While many people may use the terms stockbroker and financial advisor interchangeably, these two designations are not the same. In most cases, the difference has to do with the fiduciary responsibility they have to protect their clients as well as the licensing requirements. In general, stockbrokers are paid based on trades that are made on your behalf while financial advisors may be paid either on a set-fee basis or may earn their fee based on the value of your portfolio.
Stockbroker’s Fiduciary Responsibility
Fiduciary responsibility is the care that someone must take when they are managing money on your behalf. In the case of stockbroker, their responsibility is to pass the “suitability” standard meaning that any investment advice they provide to a client must be suitable for that client. This may seem like it is a fairly low standard of care that must be exercised but this is not necessarily true.

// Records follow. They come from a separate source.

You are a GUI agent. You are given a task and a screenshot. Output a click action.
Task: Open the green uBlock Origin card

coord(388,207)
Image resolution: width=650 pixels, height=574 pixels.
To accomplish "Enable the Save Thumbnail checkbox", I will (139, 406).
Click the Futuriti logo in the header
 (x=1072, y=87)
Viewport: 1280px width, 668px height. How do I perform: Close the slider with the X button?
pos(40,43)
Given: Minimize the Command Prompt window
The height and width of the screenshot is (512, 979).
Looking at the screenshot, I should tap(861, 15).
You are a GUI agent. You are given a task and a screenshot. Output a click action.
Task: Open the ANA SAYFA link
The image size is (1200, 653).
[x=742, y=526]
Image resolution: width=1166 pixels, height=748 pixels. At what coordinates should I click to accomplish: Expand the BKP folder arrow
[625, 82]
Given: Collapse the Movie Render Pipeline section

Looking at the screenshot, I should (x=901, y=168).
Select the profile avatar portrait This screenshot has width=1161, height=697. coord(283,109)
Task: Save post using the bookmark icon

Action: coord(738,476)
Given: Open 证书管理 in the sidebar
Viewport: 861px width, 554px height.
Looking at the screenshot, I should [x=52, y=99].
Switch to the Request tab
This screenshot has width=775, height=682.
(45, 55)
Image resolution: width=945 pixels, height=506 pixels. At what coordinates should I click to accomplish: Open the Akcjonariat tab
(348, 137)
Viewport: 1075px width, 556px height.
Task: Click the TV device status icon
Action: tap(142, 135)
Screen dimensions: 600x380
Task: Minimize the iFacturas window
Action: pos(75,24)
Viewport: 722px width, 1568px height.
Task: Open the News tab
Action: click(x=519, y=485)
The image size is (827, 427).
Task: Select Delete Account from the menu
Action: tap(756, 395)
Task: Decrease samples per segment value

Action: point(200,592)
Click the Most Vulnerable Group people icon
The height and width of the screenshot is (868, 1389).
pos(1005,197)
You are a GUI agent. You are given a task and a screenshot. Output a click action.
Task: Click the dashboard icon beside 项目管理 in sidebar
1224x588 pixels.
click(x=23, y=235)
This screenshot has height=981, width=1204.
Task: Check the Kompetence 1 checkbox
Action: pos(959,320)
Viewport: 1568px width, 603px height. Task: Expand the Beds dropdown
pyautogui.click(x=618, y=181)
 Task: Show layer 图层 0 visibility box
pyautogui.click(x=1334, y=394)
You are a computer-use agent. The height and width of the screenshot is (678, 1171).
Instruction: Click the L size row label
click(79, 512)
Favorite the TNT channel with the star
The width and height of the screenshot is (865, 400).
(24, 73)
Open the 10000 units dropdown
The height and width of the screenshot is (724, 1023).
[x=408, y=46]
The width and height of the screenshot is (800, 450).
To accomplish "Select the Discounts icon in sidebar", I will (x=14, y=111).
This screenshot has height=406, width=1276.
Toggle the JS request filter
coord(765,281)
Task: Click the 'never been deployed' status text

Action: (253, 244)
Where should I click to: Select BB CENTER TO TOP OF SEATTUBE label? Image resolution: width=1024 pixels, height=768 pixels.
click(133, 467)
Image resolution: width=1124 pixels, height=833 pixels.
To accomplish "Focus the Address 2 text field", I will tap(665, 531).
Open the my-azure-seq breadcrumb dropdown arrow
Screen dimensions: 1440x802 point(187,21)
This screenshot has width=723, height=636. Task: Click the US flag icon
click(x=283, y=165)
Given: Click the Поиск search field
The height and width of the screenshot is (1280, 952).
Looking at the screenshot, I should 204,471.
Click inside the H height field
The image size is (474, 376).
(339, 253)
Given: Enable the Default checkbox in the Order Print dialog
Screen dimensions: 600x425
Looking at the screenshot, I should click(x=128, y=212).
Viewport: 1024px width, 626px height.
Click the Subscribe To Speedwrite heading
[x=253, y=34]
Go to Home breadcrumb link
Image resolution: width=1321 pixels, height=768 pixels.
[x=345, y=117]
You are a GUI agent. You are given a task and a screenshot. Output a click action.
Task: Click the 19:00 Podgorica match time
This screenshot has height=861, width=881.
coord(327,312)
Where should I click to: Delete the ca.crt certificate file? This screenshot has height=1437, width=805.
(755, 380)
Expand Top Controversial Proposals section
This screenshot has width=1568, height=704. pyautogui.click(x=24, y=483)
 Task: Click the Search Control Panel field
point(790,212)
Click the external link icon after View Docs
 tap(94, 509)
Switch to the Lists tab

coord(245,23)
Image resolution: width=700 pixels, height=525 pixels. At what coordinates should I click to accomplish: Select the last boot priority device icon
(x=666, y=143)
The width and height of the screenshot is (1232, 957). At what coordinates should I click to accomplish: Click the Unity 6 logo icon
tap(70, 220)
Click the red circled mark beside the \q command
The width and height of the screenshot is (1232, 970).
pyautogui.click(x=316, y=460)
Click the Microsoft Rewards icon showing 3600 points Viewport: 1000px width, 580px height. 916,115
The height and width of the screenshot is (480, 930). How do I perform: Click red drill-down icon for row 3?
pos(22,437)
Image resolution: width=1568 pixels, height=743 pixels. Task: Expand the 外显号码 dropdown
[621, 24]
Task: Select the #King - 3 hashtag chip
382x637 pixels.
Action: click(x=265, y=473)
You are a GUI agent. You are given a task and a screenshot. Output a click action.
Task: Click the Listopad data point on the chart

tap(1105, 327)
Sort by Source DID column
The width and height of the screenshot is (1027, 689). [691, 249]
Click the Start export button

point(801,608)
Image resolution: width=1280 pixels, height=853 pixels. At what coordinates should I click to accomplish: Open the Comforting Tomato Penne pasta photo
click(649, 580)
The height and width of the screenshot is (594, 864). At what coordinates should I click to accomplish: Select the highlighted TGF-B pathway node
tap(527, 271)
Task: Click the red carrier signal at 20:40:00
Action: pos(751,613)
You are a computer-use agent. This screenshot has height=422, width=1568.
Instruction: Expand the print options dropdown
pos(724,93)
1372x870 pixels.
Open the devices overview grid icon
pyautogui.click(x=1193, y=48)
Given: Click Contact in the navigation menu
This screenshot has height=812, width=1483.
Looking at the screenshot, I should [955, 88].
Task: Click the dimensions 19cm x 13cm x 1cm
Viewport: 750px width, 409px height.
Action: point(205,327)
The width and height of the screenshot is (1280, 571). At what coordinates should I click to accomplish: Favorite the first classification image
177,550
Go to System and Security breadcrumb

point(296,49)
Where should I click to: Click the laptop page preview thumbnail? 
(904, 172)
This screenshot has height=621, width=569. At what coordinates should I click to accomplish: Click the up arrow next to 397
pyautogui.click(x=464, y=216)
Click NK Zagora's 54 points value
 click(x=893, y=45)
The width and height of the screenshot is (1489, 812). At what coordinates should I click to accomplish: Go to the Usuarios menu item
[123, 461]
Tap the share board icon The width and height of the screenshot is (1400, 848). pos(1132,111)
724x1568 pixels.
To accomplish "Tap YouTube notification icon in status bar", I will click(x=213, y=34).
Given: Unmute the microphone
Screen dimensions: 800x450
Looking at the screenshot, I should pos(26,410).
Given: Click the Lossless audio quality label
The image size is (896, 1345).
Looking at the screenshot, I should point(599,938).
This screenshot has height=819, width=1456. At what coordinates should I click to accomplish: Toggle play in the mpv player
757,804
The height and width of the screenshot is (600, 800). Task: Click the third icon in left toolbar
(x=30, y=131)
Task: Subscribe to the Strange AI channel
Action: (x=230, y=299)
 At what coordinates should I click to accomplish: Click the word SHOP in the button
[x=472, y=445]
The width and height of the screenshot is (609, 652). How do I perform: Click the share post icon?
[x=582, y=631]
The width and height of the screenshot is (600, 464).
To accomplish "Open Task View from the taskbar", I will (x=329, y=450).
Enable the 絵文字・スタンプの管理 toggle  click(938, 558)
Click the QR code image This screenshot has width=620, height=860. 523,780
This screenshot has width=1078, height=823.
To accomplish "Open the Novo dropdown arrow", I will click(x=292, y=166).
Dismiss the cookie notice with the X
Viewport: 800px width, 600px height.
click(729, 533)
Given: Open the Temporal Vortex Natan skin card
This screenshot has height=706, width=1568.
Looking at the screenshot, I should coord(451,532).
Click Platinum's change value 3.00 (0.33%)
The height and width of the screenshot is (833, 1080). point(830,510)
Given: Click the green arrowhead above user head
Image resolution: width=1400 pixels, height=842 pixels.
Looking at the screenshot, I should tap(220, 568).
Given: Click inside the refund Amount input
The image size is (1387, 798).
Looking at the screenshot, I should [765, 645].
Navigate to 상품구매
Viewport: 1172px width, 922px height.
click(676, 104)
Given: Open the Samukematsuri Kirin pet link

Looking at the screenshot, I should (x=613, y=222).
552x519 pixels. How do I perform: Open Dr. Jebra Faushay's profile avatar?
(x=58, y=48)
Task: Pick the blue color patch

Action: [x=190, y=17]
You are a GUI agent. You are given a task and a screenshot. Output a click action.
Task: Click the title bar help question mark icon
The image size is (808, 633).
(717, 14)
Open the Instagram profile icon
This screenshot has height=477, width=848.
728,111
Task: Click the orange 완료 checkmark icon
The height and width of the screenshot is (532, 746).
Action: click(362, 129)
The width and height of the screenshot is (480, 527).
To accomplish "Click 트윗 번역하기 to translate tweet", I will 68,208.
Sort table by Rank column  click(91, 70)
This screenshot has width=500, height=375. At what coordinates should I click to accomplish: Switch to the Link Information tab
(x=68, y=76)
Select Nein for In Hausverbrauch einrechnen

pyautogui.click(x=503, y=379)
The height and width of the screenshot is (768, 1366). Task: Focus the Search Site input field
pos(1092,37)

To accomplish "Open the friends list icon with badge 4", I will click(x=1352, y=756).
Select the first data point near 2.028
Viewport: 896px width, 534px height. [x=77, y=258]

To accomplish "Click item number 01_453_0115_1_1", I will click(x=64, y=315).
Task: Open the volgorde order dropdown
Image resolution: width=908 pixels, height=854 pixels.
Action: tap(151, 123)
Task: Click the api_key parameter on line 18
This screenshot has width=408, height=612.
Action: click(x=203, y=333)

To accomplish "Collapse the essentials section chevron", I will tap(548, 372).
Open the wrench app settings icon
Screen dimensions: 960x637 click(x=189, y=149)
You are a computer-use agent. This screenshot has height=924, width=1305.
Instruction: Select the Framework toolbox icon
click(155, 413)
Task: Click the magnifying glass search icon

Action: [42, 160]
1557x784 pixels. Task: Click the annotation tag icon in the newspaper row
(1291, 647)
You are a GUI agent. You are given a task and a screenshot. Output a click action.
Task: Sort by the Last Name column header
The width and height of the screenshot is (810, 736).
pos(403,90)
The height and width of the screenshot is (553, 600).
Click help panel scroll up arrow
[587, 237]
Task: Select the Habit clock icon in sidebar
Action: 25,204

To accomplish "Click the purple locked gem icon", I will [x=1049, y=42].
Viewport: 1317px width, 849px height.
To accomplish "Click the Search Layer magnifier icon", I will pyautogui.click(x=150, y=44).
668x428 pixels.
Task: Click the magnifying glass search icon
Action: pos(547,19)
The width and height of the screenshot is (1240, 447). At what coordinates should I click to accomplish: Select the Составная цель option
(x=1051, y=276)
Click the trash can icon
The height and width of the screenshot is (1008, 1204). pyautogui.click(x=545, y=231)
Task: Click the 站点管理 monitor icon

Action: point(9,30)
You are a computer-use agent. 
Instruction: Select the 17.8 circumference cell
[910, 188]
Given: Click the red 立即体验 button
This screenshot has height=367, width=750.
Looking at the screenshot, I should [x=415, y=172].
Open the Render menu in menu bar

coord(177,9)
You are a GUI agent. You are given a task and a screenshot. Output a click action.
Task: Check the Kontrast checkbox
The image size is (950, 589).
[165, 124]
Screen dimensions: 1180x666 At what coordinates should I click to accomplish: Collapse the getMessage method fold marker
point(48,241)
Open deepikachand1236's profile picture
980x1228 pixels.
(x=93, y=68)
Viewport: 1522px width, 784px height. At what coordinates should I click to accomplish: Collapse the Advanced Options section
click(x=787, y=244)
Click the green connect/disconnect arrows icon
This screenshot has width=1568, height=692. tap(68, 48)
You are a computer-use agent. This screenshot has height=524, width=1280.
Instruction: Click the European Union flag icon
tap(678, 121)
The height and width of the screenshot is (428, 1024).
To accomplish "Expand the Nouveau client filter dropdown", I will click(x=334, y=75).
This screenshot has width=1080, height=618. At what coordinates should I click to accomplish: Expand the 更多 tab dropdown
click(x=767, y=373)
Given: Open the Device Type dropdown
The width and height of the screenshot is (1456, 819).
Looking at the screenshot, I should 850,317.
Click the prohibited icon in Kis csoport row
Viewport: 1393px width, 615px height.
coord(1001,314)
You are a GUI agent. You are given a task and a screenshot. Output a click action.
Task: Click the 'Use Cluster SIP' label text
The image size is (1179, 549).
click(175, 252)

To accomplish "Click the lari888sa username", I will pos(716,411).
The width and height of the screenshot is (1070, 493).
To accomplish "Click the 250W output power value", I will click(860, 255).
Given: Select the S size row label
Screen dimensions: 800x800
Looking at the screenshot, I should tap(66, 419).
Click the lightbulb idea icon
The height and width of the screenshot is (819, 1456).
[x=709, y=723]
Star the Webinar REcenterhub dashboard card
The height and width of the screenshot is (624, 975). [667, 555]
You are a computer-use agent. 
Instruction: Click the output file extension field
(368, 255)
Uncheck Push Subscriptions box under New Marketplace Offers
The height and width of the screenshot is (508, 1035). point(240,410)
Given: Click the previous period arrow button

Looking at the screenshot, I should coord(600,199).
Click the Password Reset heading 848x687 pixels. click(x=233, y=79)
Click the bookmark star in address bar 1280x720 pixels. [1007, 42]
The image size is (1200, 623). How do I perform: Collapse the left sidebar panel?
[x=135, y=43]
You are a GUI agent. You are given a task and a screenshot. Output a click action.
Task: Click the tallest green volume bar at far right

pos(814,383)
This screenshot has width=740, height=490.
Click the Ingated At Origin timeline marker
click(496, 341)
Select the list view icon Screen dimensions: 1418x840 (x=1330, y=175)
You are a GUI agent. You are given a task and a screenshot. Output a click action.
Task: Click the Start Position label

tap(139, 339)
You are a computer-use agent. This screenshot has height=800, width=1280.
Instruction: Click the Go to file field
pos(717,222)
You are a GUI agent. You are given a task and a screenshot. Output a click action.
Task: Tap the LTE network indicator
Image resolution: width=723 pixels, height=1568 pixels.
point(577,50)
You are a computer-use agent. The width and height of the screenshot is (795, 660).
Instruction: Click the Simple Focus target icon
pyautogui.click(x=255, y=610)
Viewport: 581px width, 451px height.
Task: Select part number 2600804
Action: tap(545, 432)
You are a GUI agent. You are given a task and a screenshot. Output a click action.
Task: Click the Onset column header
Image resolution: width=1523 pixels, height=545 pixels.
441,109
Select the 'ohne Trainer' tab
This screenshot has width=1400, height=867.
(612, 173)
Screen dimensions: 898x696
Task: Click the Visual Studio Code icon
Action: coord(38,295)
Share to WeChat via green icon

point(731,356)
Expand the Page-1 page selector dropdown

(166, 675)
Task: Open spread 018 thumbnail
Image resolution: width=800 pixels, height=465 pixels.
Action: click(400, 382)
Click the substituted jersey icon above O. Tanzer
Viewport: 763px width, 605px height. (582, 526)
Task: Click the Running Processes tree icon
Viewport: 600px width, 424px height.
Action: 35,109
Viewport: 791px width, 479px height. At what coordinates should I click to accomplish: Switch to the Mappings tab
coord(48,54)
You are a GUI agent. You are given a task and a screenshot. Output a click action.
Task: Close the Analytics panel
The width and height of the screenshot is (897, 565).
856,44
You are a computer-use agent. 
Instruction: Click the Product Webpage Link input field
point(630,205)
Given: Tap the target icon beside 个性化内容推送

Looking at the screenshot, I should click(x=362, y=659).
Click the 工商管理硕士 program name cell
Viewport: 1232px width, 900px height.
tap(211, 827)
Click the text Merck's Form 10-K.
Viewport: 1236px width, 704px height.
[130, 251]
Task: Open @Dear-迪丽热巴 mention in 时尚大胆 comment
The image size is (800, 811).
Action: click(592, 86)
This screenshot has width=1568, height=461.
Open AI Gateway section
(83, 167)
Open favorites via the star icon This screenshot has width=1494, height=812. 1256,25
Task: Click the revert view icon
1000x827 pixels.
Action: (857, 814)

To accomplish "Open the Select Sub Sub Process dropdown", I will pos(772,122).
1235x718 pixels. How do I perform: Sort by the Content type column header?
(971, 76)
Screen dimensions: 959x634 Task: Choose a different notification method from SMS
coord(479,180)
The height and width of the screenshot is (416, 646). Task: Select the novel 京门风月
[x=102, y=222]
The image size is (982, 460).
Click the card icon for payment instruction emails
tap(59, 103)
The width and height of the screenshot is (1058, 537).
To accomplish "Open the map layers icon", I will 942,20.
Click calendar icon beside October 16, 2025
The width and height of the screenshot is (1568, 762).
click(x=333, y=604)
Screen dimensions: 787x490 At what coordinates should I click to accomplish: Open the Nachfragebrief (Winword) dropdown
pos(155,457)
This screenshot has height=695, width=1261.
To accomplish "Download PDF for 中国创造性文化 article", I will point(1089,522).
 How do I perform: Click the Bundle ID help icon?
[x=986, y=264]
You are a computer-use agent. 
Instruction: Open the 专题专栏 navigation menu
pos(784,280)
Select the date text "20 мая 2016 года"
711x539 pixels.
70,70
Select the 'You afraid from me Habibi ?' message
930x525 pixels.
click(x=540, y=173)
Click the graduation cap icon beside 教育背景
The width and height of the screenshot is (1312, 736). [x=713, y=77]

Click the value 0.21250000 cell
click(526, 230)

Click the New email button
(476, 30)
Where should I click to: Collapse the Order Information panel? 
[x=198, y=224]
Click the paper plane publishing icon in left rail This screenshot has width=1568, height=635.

An example of this would be when a stockbroker recommends a trade that involves options to a client and they follow through. In general, there must be a specific level of disclosure made about the risks associated with options trading and there must be a financial suitability disclosure made. If the broker fails to take these steps, they have violated their fiduciary responsibility.
Financial Advisor Fiduciary Responsibility
There are two specific types of professionals who use the term “financial advisor”. One may make certain stock, bond, insurance or mutual fund recommendations to their clients and the other may actually be able to sell the products they recommend. In both cases, the financial advisor’s fiduciary responsibility is to ensure they disclose conflicts of interest and to act in the best interest of the client. However, this can get a bit complicated when the financial advisor also sells products.
The complication comes in when the financial advisor is also earning a commission based on the investments their clients make. This difference is important because they may recommend investments because they will earn a commission versus because it is in the best interest of the client.
There are also specific licensing differences but these typically do not have a direct or negative impact on you as a client. Both stockbrokers and financial advisors can violate the trust that is placed in them by their clients. There are some activities that neither can participate in including:
- Churning – those who have a financial interest in the outcome of your investments may not repeatedly change your investment positions for the sole purpose of generating commissions.
- Failing to test for suitability – the responsibility of anyone handling your finances is to ensure that purchases are consistent with the client’s objectives.
- Unauthorized portfolio changes – the practice of changing a client’s portfolio positions without their approval.
Whether you are dealing with a Cleveland stockbroker or a financial advisor, they are accountable to you when they violate the rules. Keep in mind when you have a difference with your stockbroker, you will most likely have to use a mediation or arbitration process to settle those differences. However, when your financial advisor has violated your trust or violated other acceptable practices, you have the right to seek assistance from an attorney who can help for your rights.